Dataset entries
>>>>

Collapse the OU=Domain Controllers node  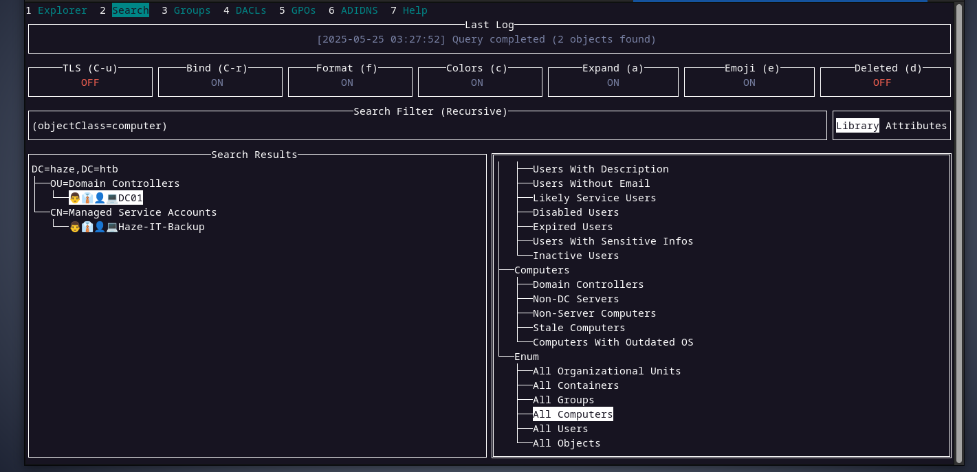114,183
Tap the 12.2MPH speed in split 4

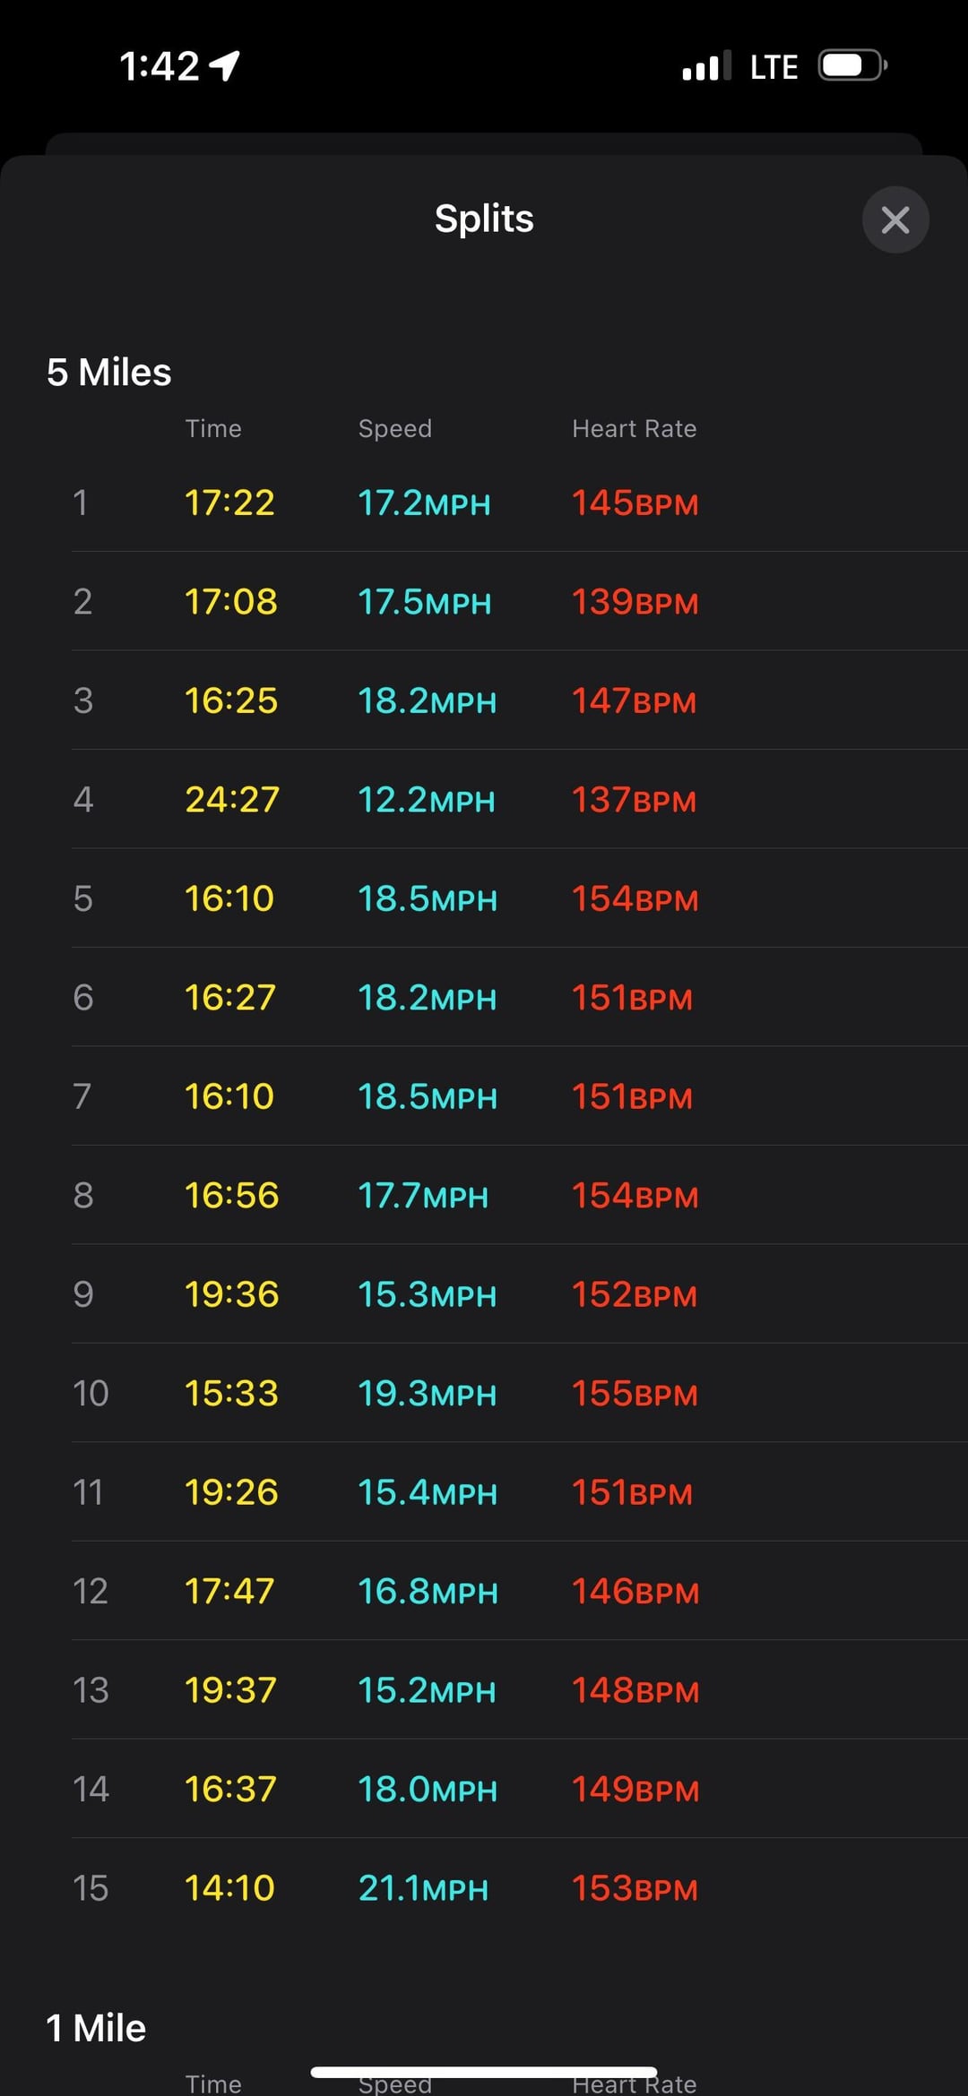tap(427, 800)
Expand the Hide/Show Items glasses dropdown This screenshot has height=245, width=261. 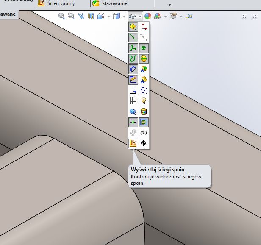pos(140,16)
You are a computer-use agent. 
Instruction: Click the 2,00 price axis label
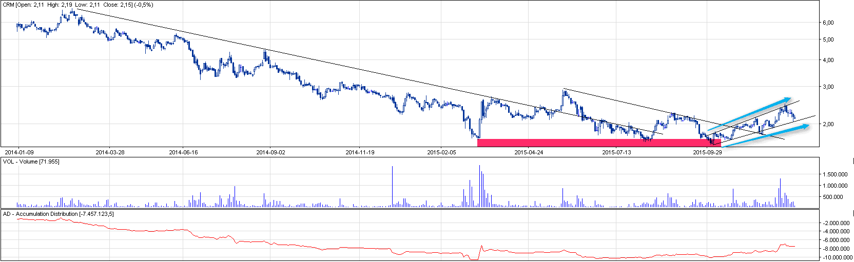tap(828, 125)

<<<<

What needs to be done:
Copy exactly and only this span: the line with "You are a computer-use agent." through the final line of the entries, both ends included, with the pictures left out.

Solution for this problem:
You are a computer-use agent. 
Instruction: Click the 2,00 price axis label
tap(828, 125)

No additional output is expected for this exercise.